In total, 28 states and the District saw their unemployment rates rise over the last month, though the longer-term picture is rosier. Since July 2012, the unemployment rate has fallen in 36 states and the District.
The monthly report released this morning shows states that were hit the hardest during the Great Recession have rebounded the fastest, though they are nowhere near pre-recession levels. Nevada’s unemployment rate, which peaked at 15.3 percent in January 2010, fell to 9.5 percent in July. Michigan’s unemployment rate topped out at 14.6 percent in July 2009; last month, that number hit 8.8 percent.
Nevada, at 9.5 percent unemployment, and Illinois, at 9.2 percent, are the last two states with jobless rates higher than 9 percent. North Dakota, riding an energy boom fueled by developments in the Bakken oil fields, maintains a 3 percent jobless rate, the lowest in the nation. Seven other states — Hawaii (4.5 percent), Iowa (4.8 percent), Nebraska (4.2 percent), South Dakota (3.9 percent), Utah (4.6 percent), Vermont (4.6 percent) and Wyoming (4.6 percent) maintain rates below 5 percent.

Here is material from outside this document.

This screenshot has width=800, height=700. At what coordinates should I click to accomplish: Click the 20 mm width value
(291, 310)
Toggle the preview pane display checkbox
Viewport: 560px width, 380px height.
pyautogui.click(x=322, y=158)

California, where the unemployment rate has fallen 1.9 percentage points, has seen the steepest drop over the past year. Florida, Nevada and Rhode Island also registered significant drops. California added 38,100 jobs in just the last month, BLS reported, while Georgia tacked on 30,900 new jobs. Arizona, Connecticut and Utah added more than 10,000 jobs in July, while Florida and Michigan added more than 20,000 each. Utah, Arizona and Georgia — three of the fastest-growing states in the nation — saw the highest percentage of job gains over the last year.
But 17 states and Washington, D.C., saw lower jobs numbers over the last month. New Jersey and Nevada each shed more than 10,000 jobs. Over the last year, only Alaska has seen a net loss in nonfarm employment numbers.